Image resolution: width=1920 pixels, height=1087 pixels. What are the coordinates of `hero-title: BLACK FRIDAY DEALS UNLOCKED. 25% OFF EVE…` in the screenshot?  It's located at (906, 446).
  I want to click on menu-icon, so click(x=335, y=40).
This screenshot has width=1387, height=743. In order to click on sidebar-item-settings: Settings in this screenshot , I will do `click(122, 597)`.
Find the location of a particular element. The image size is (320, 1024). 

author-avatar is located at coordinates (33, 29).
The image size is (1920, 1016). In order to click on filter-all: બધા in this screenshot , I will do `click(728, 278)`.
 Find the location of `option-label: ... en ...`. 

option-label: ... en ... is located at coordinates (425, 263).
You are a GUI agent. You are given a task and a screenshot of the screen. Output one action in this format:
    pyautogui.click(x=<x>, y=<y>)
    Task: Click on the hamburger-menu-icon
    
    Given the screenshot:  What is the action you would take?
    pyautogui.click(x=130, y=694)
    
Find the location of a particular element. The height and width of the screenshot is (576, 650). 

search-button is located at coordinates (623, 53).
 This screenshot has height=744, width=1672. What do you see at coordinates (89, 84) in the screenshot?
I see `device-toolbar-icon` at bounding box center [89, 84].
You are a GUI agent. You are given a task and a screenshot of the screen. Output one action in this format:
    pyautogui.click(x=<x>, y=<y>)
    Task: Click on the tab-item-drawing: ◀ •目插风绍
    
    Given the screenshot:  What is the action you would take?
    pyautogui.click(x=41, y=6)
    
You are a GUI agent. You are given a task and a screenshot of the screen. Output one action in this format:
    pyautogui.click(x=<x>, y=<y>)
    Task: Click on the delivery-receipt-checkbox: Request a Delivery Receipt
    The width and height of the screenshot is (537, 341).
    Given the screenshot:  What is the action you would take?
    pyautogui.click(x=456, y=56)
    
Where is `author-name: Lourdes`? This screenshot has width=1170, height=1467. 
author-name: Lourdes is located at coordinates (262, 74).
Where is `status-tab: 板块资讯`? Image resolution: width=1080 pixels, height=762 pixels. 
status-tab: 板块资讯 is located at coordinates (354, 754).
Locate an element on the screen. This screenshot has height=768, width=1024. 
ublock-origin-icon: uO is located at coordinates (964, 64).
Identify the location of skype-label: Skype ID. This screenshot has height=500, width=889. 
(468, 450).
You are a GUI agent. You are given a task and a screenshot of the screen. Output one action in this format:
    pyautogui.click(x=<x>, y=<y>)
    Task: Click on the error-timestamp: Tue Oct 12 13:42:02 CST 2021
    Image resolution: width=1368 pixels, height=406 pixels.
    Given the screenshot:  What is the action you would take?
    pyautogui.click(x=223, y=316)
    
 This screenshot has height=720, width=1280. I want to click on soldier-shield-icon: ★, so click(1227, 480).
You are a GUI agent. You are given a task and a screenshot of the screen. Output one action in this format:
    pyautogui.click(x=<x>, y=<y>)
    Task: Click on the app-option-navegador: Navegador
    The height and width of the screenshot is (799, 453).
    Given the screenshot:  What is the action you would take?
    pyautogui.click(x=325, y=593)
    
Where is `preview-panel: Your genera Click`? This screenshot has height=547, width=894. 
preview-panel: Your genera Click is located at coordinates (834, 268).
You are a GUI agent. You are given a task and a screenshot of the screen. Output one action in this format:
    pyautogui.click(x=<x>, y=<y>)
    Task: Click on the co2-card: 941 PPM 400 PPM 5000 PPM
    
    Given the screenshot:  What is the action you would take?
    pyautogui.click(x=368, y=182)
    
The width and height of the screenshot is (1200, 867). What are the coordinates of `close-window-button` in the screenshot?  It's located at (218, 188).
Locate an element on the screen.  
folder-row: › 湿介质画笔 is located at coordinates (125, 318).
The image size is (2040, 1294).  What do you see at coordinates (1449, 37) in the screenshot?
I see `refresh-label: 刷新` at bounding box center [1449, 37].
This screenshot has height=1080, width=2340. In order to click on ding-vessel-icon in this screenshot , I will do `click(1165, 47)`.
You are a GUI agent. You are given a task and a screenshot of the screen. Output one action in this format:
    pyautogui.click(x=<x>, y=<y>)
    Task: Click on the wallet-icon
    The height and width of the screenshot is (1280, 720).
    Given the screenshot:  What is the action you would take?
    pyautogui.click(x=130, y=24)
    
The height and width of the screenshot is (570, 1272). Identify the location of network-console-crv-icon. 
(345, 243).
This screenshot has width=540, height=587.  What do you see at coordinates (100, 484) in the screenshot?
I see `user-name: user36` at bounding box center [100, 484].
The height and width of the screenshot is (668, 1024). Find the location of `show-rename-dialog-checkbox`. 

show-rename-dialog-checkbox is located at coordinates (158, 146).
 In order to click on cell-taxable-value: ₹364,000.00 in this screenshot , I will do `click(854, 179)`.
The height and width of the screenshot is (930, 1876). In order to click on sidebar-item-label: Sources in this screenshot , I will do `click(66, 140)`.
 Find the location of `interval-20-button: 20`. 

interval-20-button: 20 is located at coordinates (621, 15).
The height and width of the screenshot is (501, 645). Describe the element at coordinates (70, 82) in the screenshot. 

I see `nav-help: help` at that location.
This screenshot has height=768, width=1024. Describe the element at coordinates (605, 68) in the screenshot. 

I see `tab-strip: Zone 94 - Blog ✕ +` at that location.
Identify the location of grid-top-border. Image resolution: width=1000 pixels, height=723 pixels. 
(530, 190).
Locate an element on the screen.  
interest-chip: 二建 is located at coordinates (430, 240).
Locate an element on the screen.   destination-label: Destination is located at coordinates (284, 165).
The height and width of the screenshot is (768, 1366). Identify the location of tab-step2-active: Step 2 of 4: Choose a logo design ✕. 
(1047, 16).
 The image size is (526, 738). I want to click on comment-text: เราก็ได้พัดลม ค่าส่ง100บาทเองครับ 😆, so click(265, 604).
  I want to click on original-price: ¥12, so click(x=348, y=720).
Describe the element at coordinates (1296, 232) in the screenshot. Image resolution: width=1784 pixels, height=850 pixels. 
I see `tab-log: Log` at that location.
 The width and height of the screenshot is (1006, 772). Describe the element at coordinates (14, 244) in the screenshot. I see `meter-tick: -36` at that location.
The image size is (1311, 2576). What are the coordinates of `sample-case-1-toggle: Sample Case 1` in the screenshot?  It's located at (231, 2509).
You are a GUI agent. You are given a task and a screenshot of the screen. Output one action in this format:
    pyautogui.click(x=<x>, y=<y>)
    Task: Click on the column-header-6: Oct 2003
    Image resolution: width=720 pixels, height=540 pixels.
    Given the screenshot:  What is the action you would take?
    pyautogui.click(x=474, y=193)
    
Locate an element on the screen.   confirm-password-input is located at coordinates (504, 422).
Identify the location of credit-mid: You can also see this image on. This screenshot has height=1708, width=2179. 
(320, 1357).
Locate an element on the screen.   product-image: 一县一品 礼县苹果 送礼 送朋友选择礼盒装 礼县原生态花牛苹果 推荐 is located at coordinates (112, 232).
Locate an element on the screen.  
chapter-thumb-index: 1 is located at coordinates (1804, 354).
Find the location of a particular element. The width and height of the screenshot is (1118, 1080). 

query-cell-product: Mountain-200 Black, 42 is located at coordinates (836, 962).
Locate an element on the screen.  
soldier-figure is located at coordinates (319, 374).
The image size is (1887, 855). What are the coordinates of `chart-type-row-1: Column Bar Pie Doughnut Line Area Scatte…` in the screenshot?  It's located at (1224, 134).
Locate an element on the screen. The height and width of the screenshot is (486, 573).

▬▬▬▬▬▬▬▬▬▬

Exercise: Pull out every line above that contains the string "status". Match case exactly.

Your solution:
Where is `status-tab: 板块资讯`? Image resolution: width=1080 pixels, height=762 pixels. 
status-tab: 板块资讯 is located at coordinates (354, 754).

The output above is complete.